Written exercise: From the listing below, return verbatim the stretch from the line containing "The image size is (732, 402)." through the line containing "click(x=631, y=172)", with both of those lines included. Omit the pictures.

[START Records for the task]

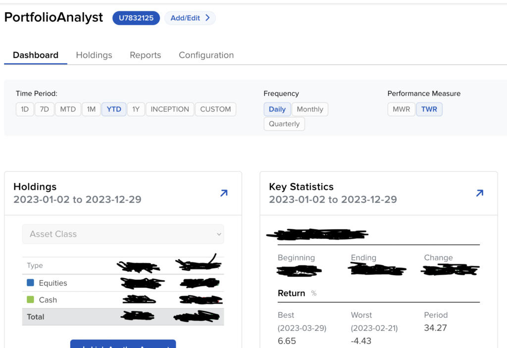
Task: Switch to the Reports tab
Action: pos(145,55)
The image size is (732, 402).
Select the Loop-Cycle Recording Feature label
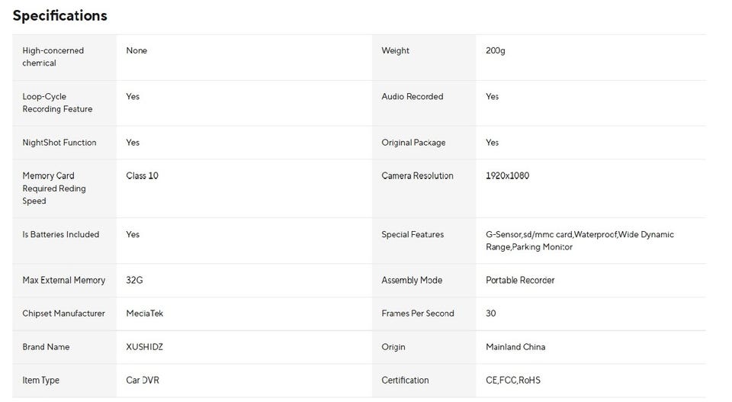(57, 102)
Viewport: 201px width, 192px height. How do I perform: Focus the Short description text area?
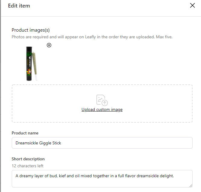coord(102,179)
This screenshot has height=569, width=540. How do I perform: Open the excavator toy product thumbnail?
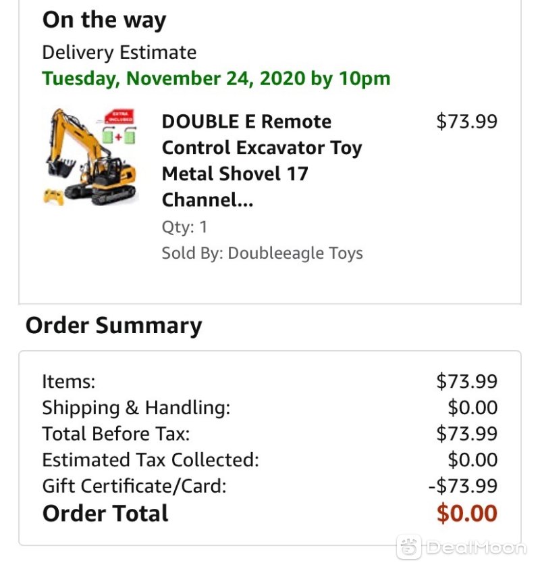[90, 157]
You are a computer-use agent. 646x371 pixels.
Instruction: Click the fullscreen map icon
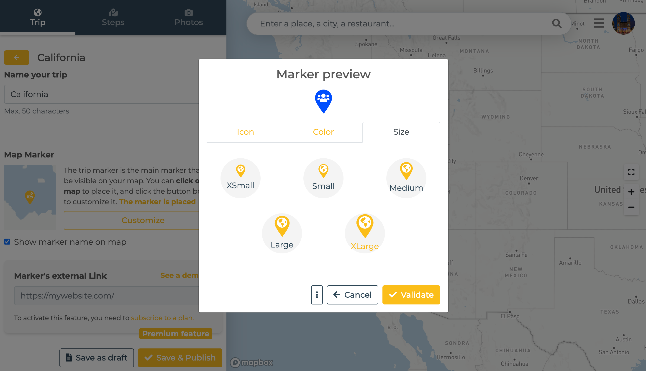click(x=631, y=172)
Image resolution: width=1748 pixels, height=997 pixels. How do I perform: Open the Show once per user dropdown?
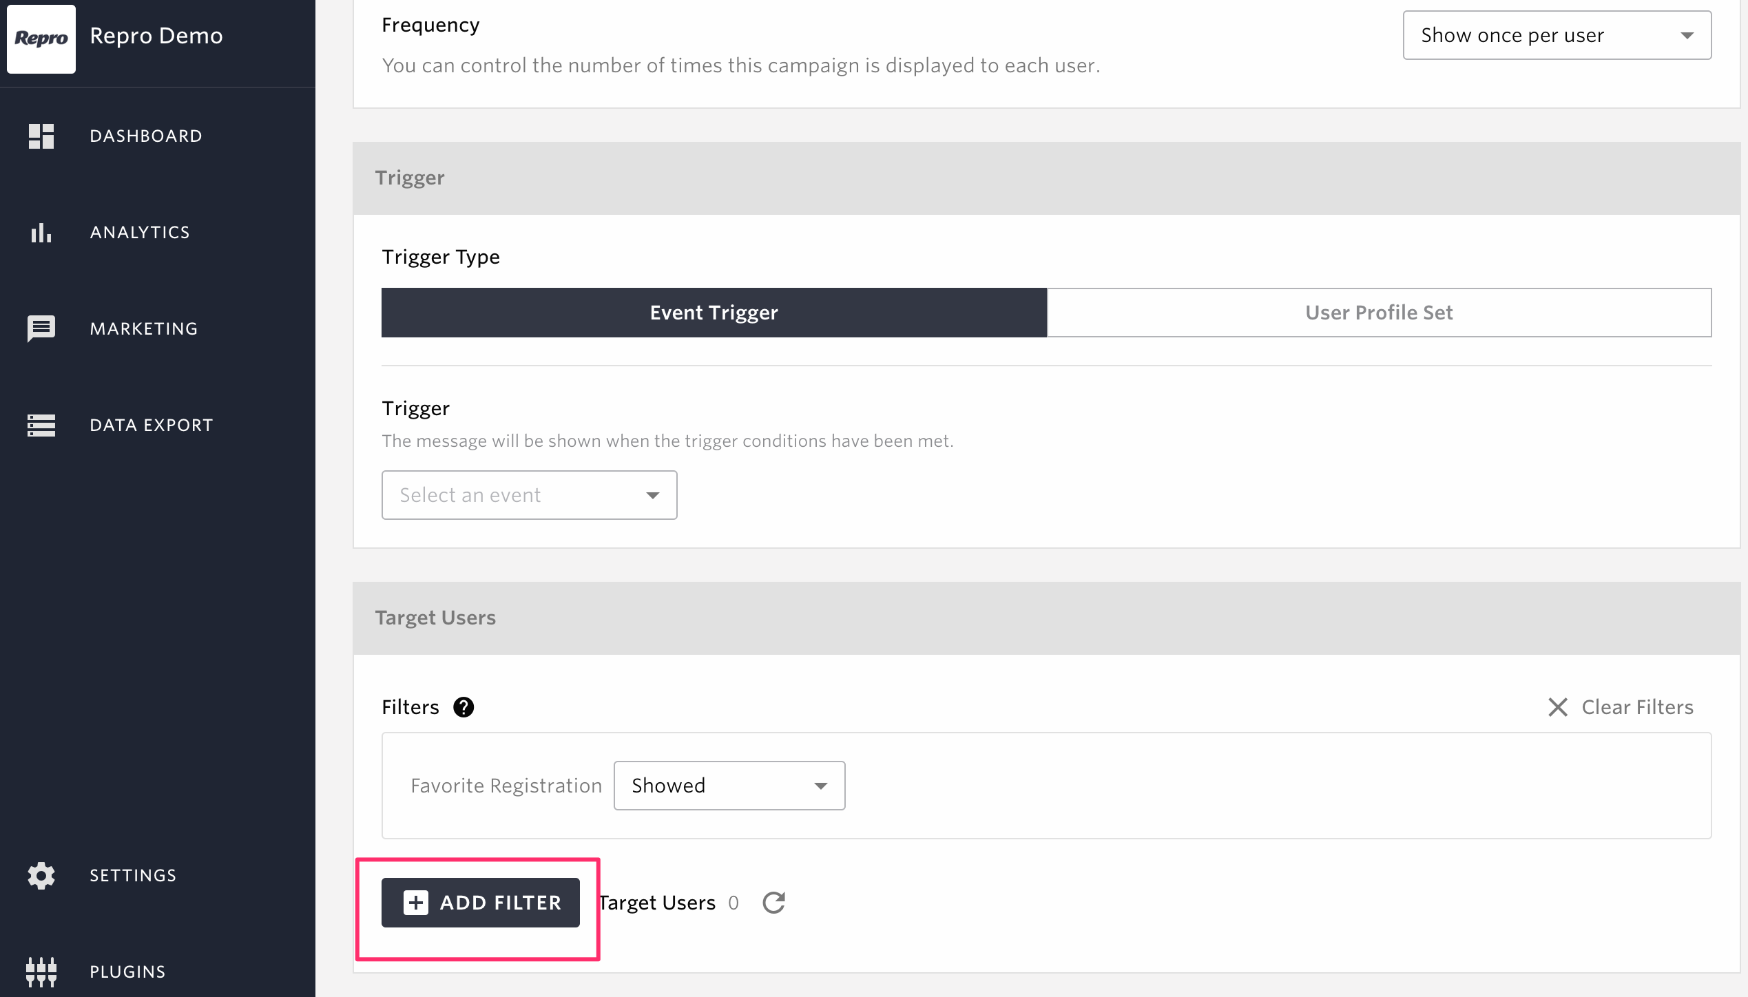[x=1557, y=35]
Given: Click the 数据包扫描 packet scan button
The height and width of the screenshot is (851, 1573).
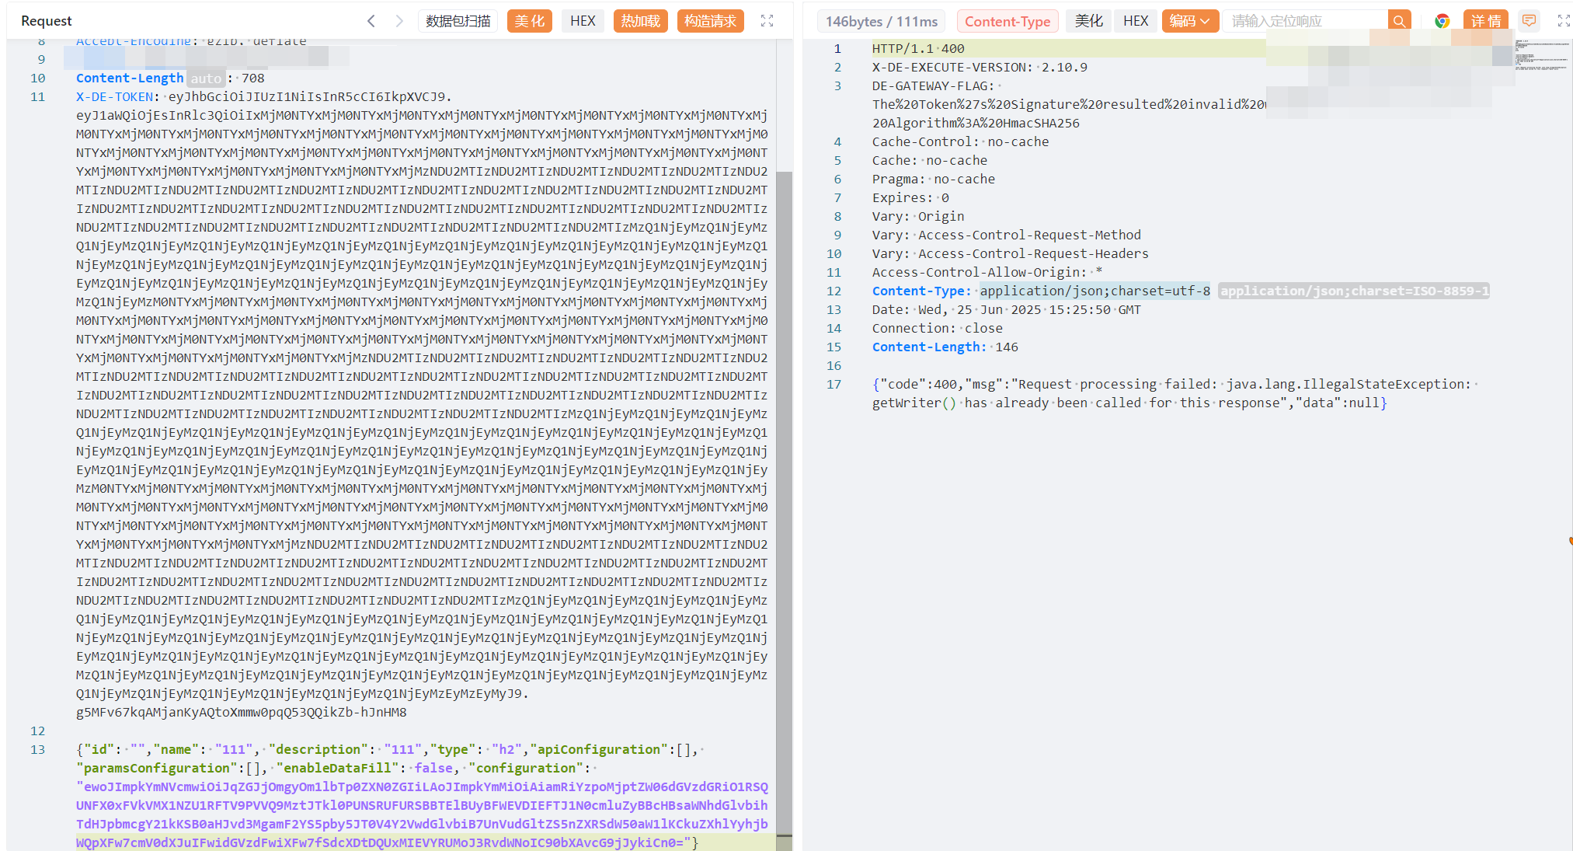Looking at the screenshot, I should point(458,21).
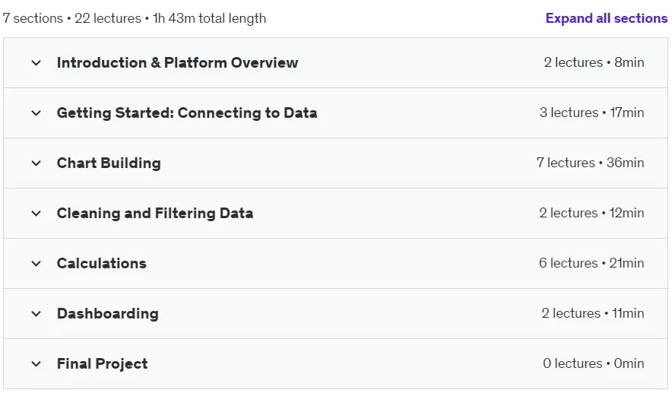Open the Calculations section chevron
This screenshot has width=672, height=393.
(x=36, y=264)
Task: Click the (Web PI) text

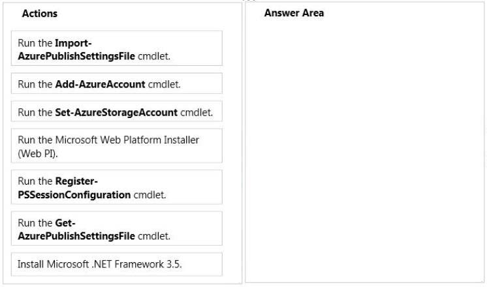Action: point(38,153)
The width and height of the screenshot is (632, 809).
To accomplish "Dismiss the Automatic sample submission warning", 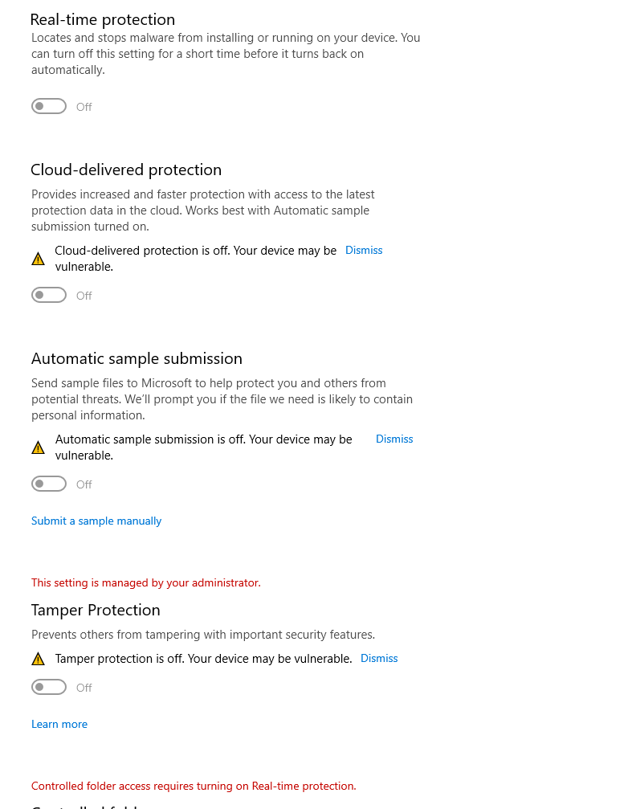I will 394,439.
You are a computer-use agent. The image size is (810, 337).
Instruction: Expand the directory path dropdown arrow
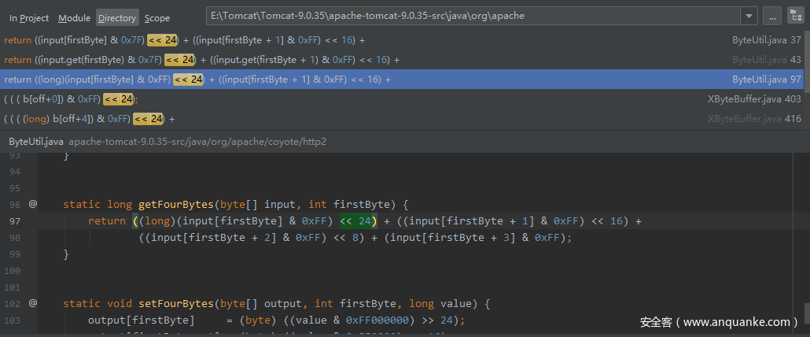pos(748,17)
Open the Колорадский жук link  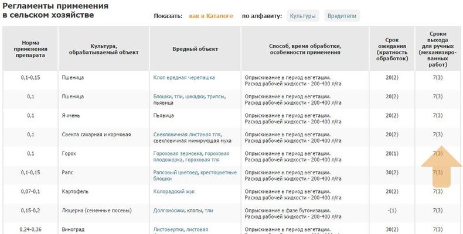(174, 191)
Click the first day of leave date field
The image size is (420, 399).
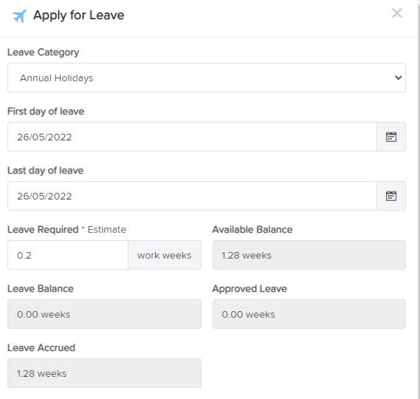[x=192, y=137]

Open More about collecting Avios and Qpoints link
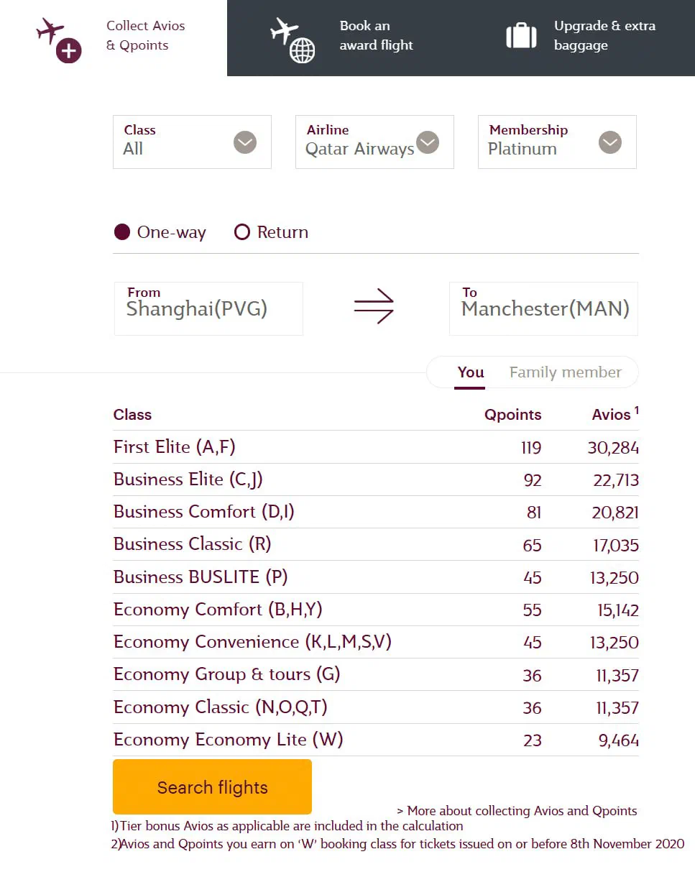517,811
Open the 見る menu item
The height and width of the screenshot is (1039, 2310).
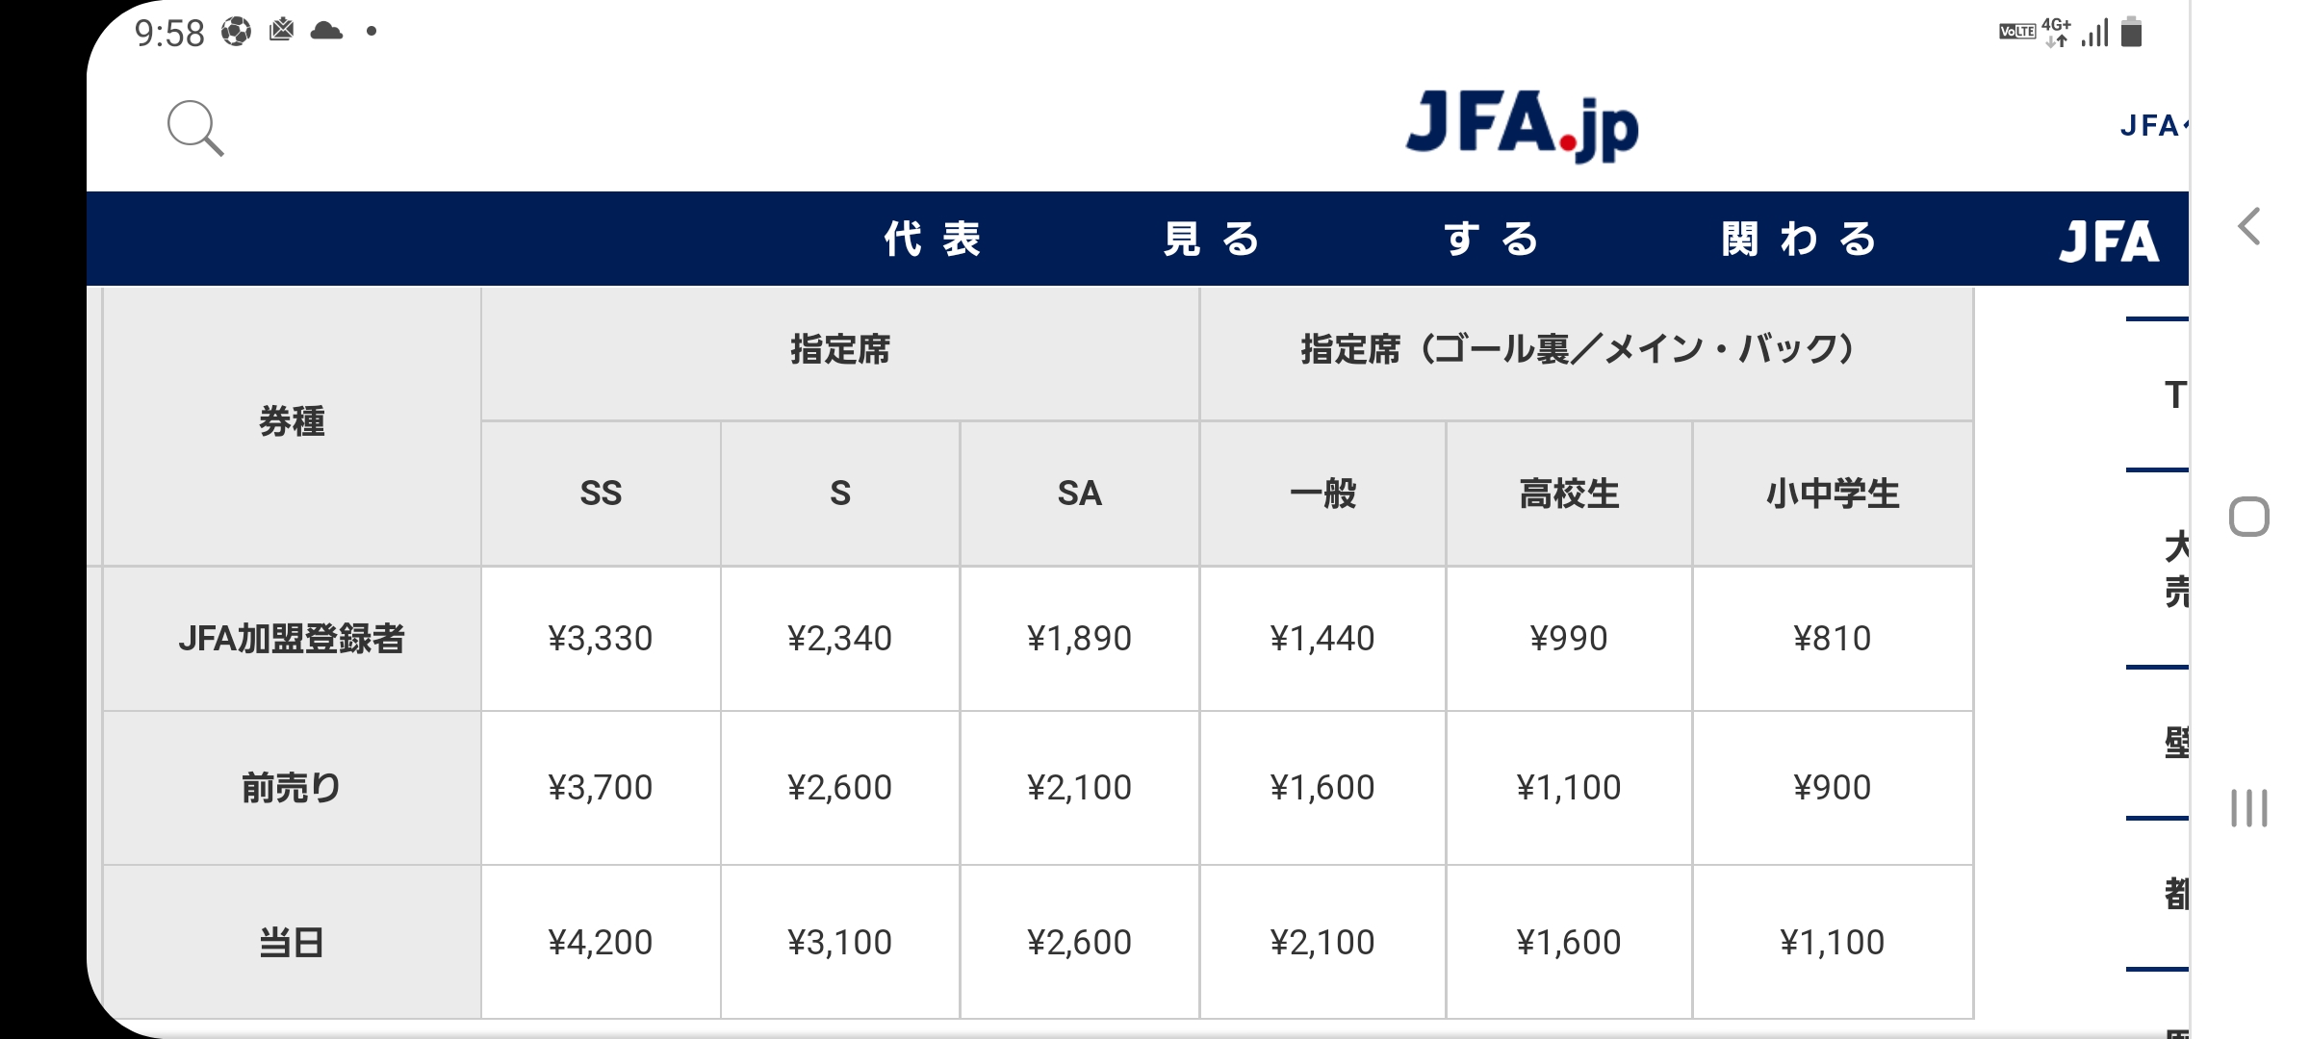point(1211,239)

[END Records for the task]

Result:
The image size is (732, 402).
Select the Loop-Cycle Recording Feature label
(57, 102)
Viewport: 201px width, 192px height. How do I perform: Focus the Short description text area?
coord(102,179)
This screenshot has height=569, width=540. How do I perform: Open the excavator toy product thumbnail?
[90, 157]
You are a computer-use agent. 646x371 pixels.
Instruction: Click the fullscreen map icon
click(x=631, y=172)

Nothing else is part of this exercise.